> **SHORT PROBLEM**
Quote the listing word for word, everything from the line containing "This screenshot has" down to the end of the listing. Leave the pictures out of your answer.
--- Start GIVEN INFORMATION ---
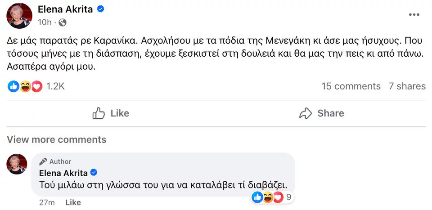
Task: Open Elena Akrita's profile from post header name
Action: [66, 9]
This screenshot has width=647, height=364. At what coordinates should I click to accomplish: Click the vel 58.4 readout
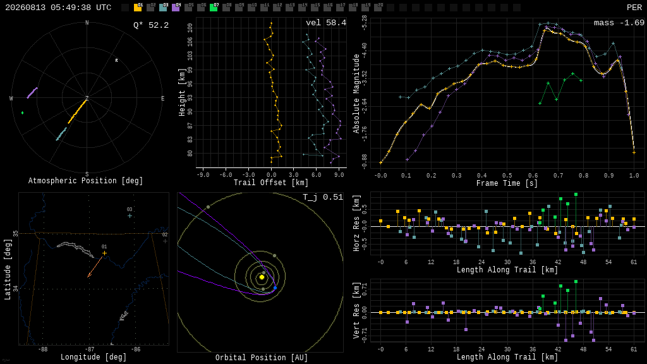pos(326,23)
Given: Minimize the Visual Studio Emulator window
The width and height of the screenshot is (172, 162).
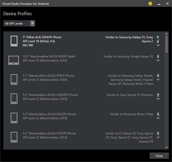Looking at the screenshot, I should coord(159,4).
--- End GIVEN INFORMATION ---
> **EXPECTED ANSWER**
This screenshot has width=647, height=364. At what coordinates should I click to accomplish: Click the vel 58.4 readout
pos(326,23)
Given: Minimize the Visual Studio Emulator window
The width and height of the screenshot is (172, 162).
Looking at the screenshot, I should coord(159,4).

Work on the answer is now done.